Aggregation to get count and Y sample entries

Trying out aggregation on data in a collection. Example data:

 {
        "_id" : "244",
        "pubName" : "p1",
        "serviceIdRef" : "36e9c779-7865-4b74-a30b-e4d6a0cc5295",
        "serviceName" : "my-service",
        "subName" : "c1",
        "pubState" : "INVITED"
    }

I would like to:

  1. Do a match by something (let’s say subName) and and group by serviceIdRef and then limit to return X entries
  2. Also return for each of the serviceIdRefs, the count of the documents in each of ACTIVE or INVITED states. And Y (for this example, say Y=3) documents that are in this state.

For example, the output would appear as (in brief):

   [
    {
        serviceIdRef: "36e9c779-7865-4b74-a30b-e4d6a0cc5295",
        serviceName:
        state:[
            {
                pubState: "INVITED"   
                count: 200
                sample: [ // Get those Y entries (here Y=3)
                    {
                        // sample1 like:
                        "_id" : "244",
                        "pubName" : "p1",
                        "serviceIdRef" : "36e9c779-7865-4b74-a30b-e4d6a0cc5295",
                        "serviceName" : "my-service",
                        "subName" : "c1",
                        "pubState" : "INVITED"

                    },
                    {
                        sample2
                    },
                    {
                        sample3
                    }
                ]
            },
            {
                pubState: "ACTIVE",
                ......
            }
        ]
    }
    {
        repeat for another service
    }
]

So far I have written this but am not able to get those Y entries.

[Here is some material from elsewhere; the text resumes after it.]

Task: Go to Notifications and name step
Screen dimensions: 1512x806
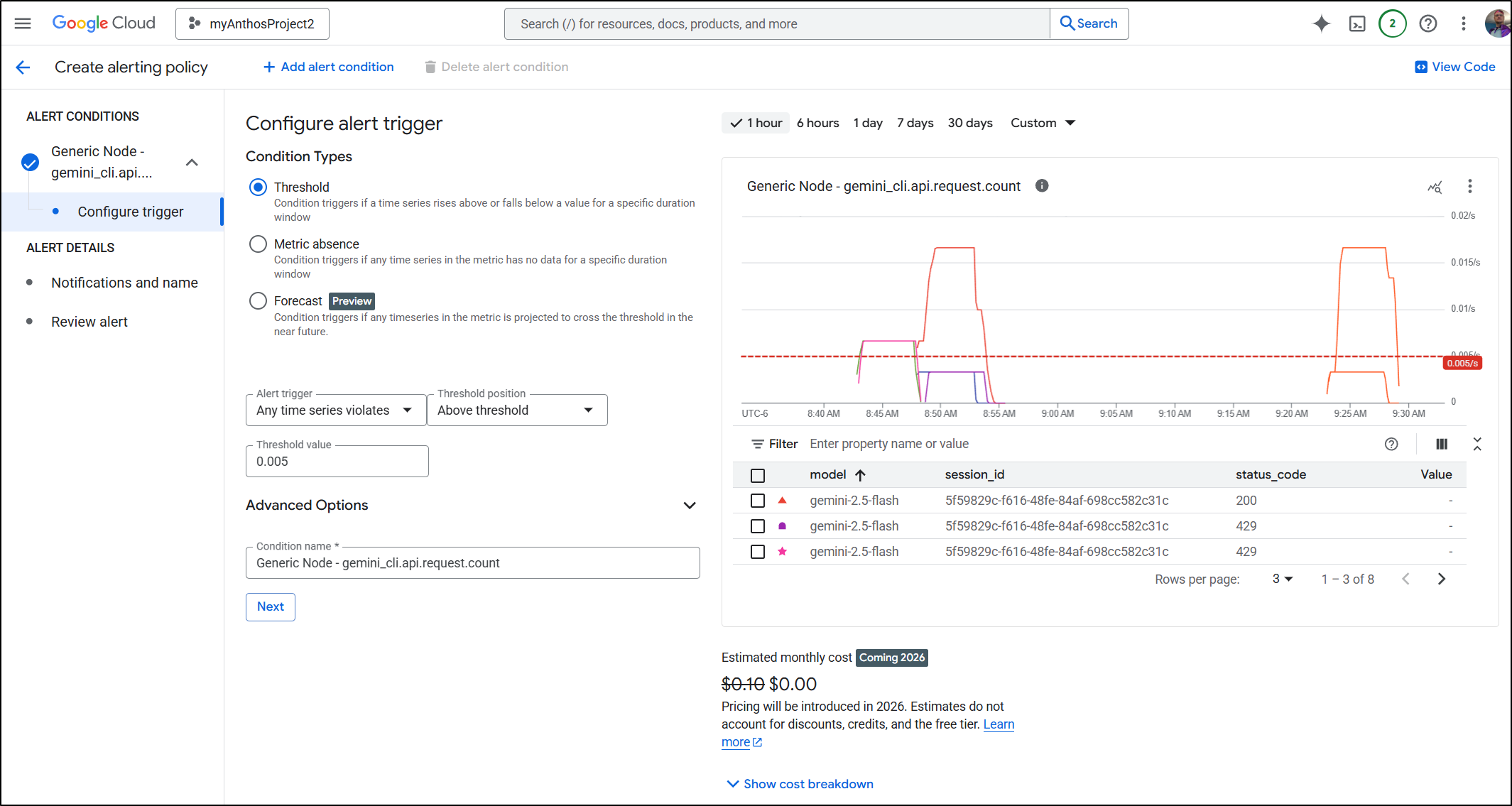Action: pyautogui.click(x=124, y=283)
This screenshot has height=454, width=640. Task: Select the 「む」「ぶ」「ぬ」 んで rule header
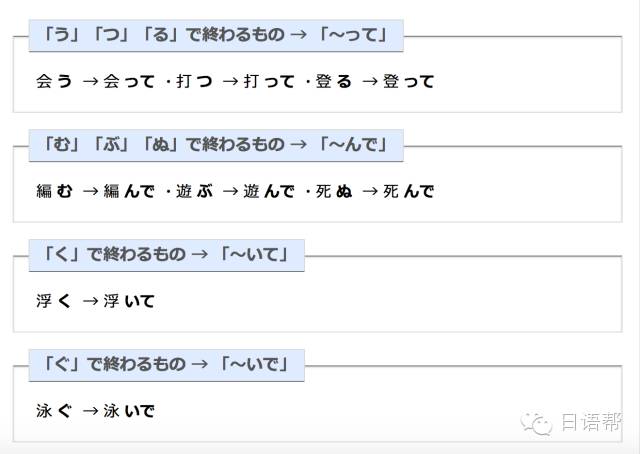[216, 145]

Is there another (better) way?

This is what I have so far:


db.sub.aggregate(
    [{
        $match:
        {
            "subName": {
                $in: ["c1", "c2"]
    
            },
            
            "$or": [
                {
                    "pubState": "INVITED",
                },
                {
                    "pubState": "ACTIVE",
                }
            ]
        }
    },
    {
        $group: {
            _id: "$serviceIdRef",
            subs: {
                $push: "$$ROOT",
    
            }
    
        }
    },
    {
        $sort: {
            _id: -1,
        }
    },
    {
        $limit: 22
    },
    {
       $facet:
        {
            facet1: [
                {
                    $unwind: "$subs",
                },
                {
                    $group:
                    {
                        _id: {
                            "serviceName" : "$_id",
                            "pubState": "$subs.pubState",
                            "subState": "$subs.subsState"
                        },
                        count: {
                            $sum: 1
                        }
                            
                    }
                }
            ]
        }
    }
    
    ])
    

Using DB version: 4.2.17

I’m not sure why you would need $facet - looks like you should be doing $lookup back into the collection to get total counts based on whatever field value, though I’m not sure why you wouldn’t just be doing the counting in the original $group… You’re already getting all the documents being grouped.

Your sample output document isn’t really clear to me - it’s not a valid document. Can you explain or show on a simplified document what you want the final result to look like? If you want "for each unique service+state combination give me count, you should do that inside original $group for sure but group by both service and state. Then for “sample” I’d probably recommend adding a $lookup back into the collection with $limit

Asya